Um wie viel Prozent kleiner könnten die Batterien eines Elektroautos laut dem Quellenauszug über induktives Laden während der Fahrt dimensioniert werden?

Quellenauszug »
==============================
Bei den Visionen für die Elektromobilität der Zukunft spielen elektrifizierte Straßen, die das induktive Laden während der Fahrt ermöglichen, immer wieder eine Rolle. Eine realistische Bestandsaufnahme zeigt jedoch, dass die technischen und bürokratischen Hürden recht hoch sind.

Die Vorstellung klingt verlockend: Das Elektroauto wird kontaktlos geladen, während es fährt. Die Konsequenzen des En-Passant-Stromtankens wären weitreichend und überwiegend positiv. Ein Gedränge an den Ladesäulen wird verhindert und vor allem könnten die Batterien eines Elektroautos bis zu 70 Prozent kleiner dimensioniert werden, als das bisher der Fall ist. Zu diesem Ergebnis kommt eine Studie der Chalmers University of Technology in Schweden. “Schließlich laden viele Menschen ihr Auto nach Feierabend und in der Nacht auf, was das Stromnetz stark belastet. Wenn man stattdessen gleichmäßiger über den Tag verteilt auflädt, würde die Spitzenlast deutlich reduziert werden“, führt Sten Karlsson, einer der Autoren der Studie aus.

Damit wäre ein großer Kosten- wie auch Rohstofffaktor deutlich reduziert – und die Reichweitenangst würde zudem endgültig der Vergangenheit angehören. Laut der Untersuchung, die sich auf die Daten und Fahrgewohnheiten von mehr als 400 Autos stützt, müsste lediglich die europäischen und nationalen automobilen Hauptverkehrsadern befähigt werden, die Autos während des Fahrens mit Strom zu versorgen. “Technisch ist induktives Laden von E-Autos keine Science-Fiction mehr, zumindest wenn das Fahrzeug steht. Leistungen von bis zu 200 kW werden bei Bussen in Deutschland erprobt“, erklärt Philipp Seidel, Automobilexperte der Strategieberatung Arthur D. Little.
==============================
Bereitgestellte Daten »

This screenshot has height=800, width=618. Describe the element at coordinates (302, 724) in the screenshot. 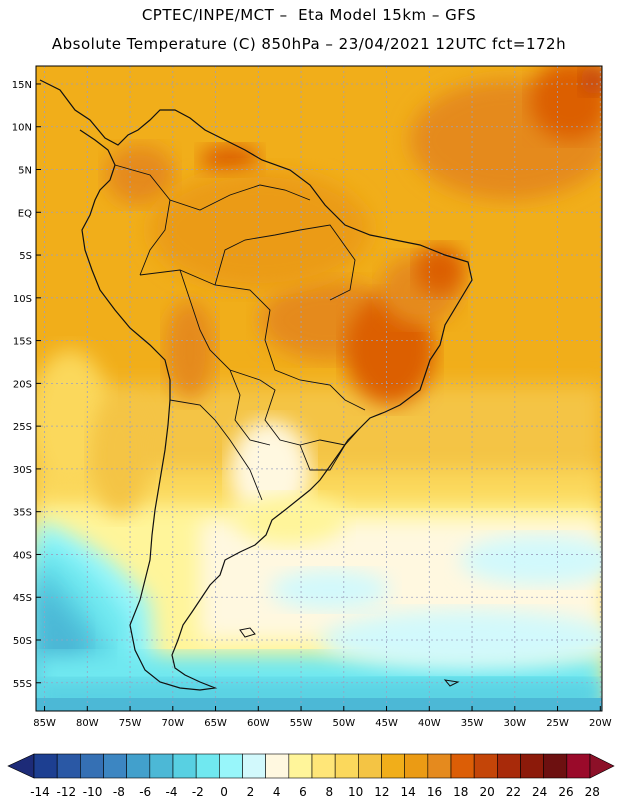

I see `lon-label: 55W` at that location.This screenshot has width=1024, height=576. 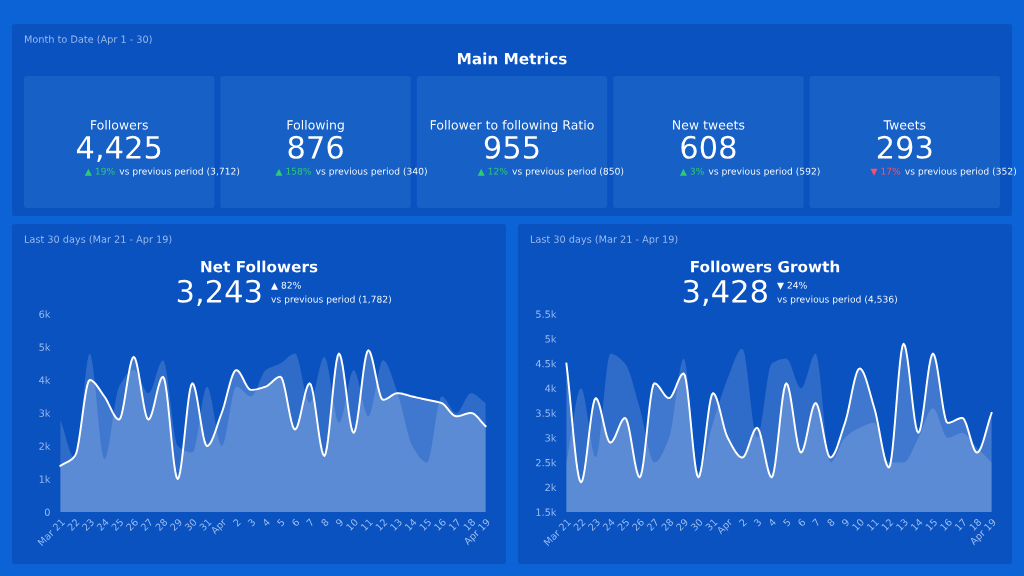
==============================
Lösung der Aufgabe »
Um bis zu 70 Prozent.